I'm the klepto
author. If you are indeed just trying to pickle a numpy
array, the best approach is to just use the built-in dump
method on the array
(unless the array is too large to fit within memory constraints).
Almost any code that does serialization uses one of the serialization packages (dill
, cloudpickle
or pickle
), unless there's a serialization method built-in to the object itself, like in numpy
. joblib
uses cloudpickle
, and both cloudpickle
and dill
utilize the internal serialization that a numpy
array itself provides (pickle
does not use it, and thus the serialization bloats and can cause memory failures).
>>> import numpy as np
>>> a = np.random.random((1500,1500,1500,1))
>>> a.dump('foo.pkl')
If the above still gives you a memory error, then joblib
, klepto
, dill
, or otherwise really can't help you unless you break up the array into smaller chunks -- or potentially use a dask
array (which is designed for large array data).
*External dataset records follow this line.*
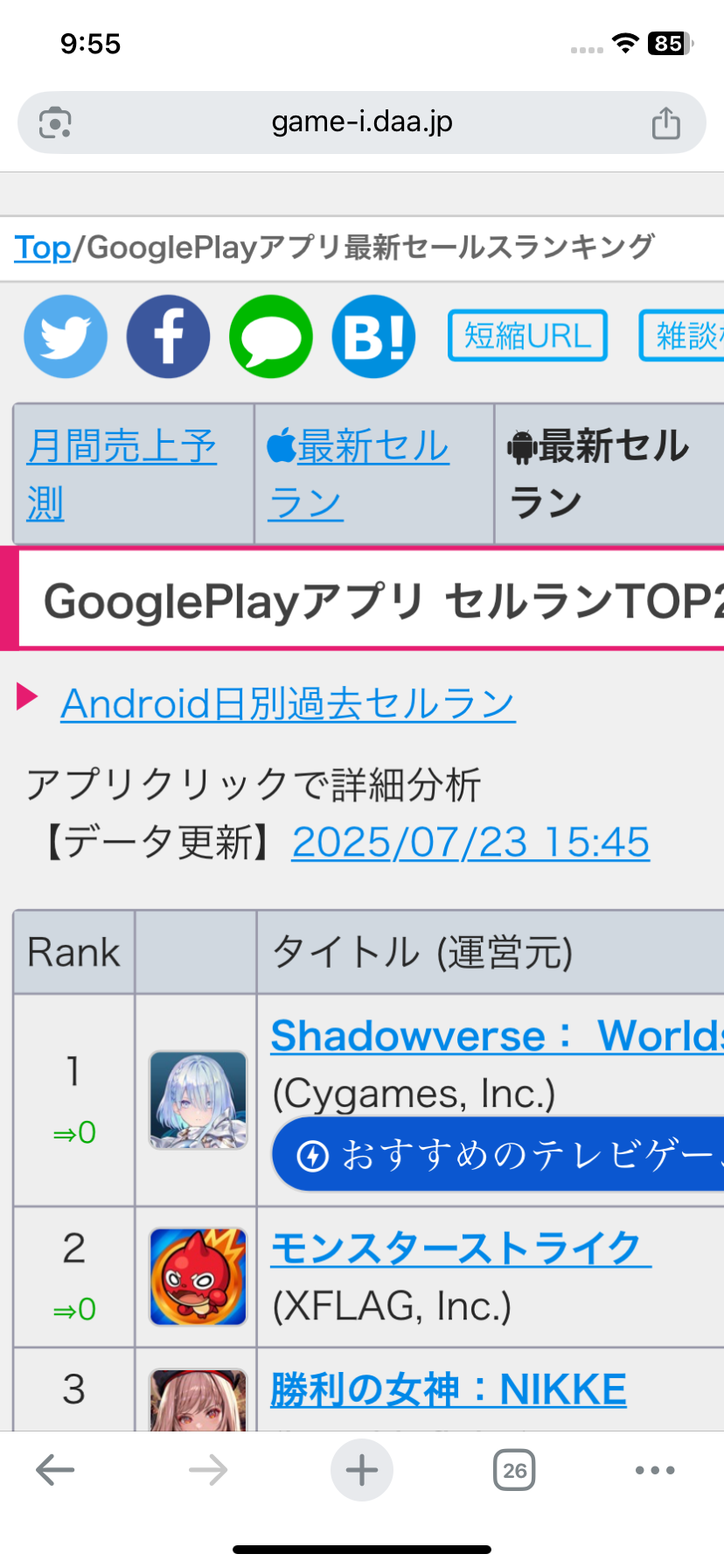Share the page via LINE

point(271,337)
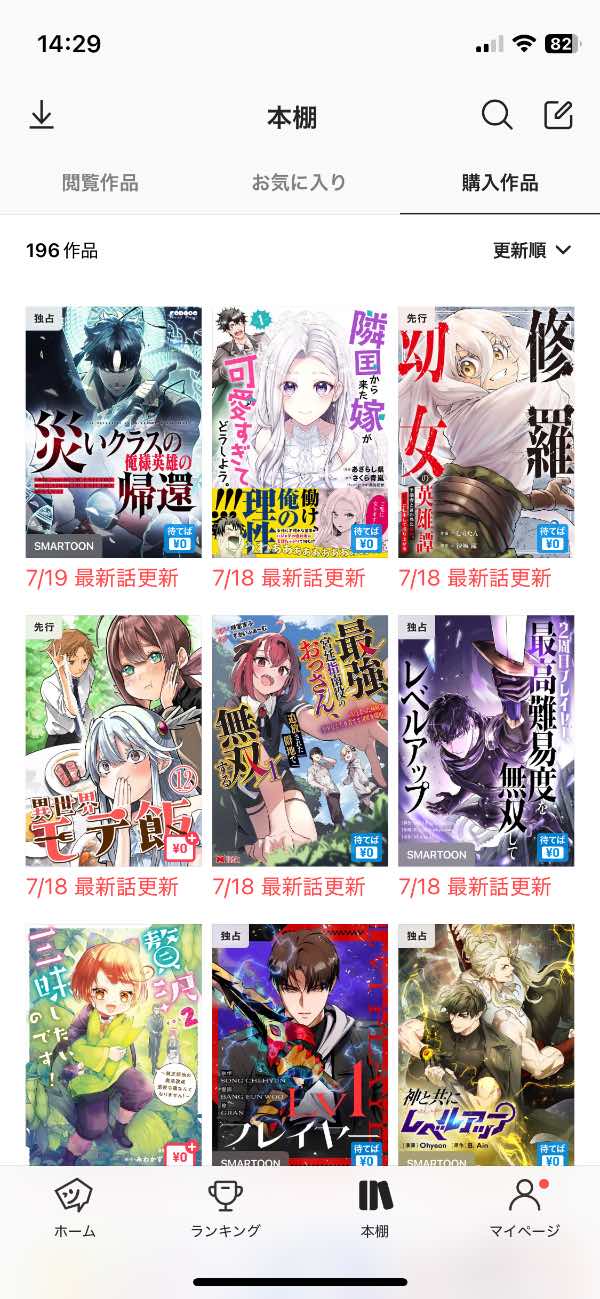
Task: Open 贅沢三昧したいのです manga cover
Action: pos(113,1045)
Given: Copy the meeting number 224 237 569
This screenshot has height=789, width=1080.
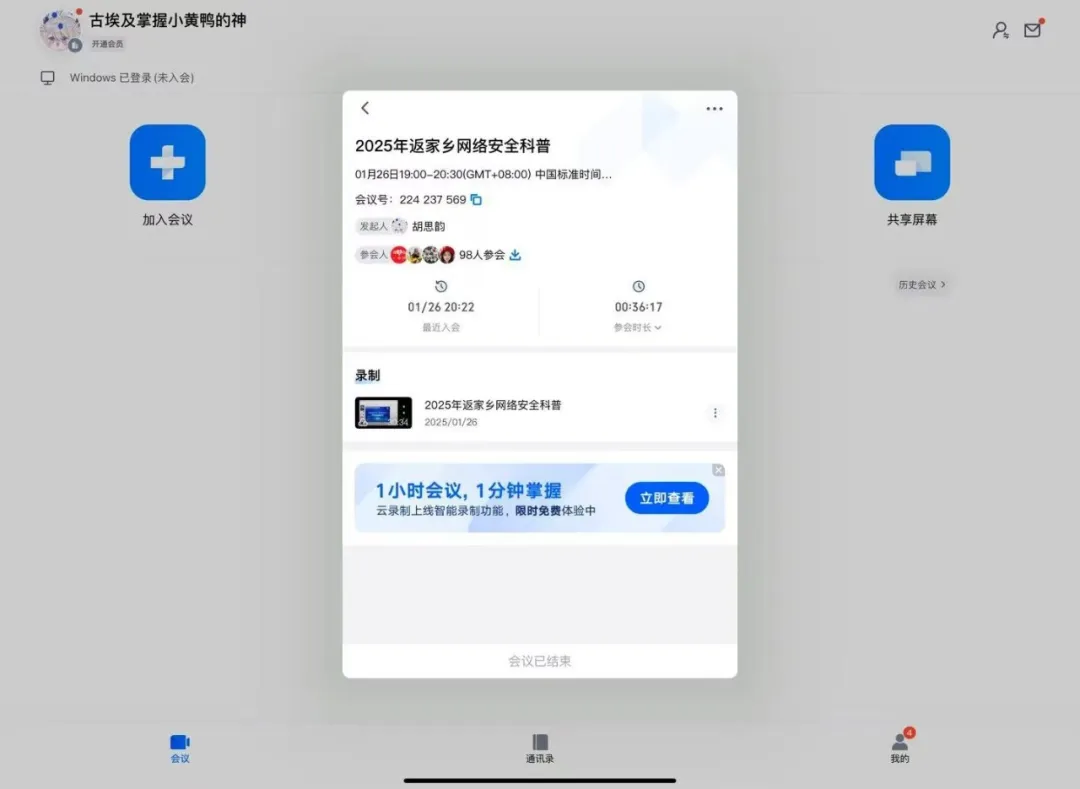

I think your array is large enough that it should cause a memory error (I tested it on my own system) even with the above optimally efficient method, so you'll either need to break the array into chunks, or store it as a dask
array.
To be clear, klepto
is intended for large non-array data (like tables or dicts), while dask
is intended for large array data.
Another option is to use a numpy.memmap
array, which directly writes the array to a file -- bypassing memory. These are a bit complex to use, and is what dask
attempts to do for you with a simple interface.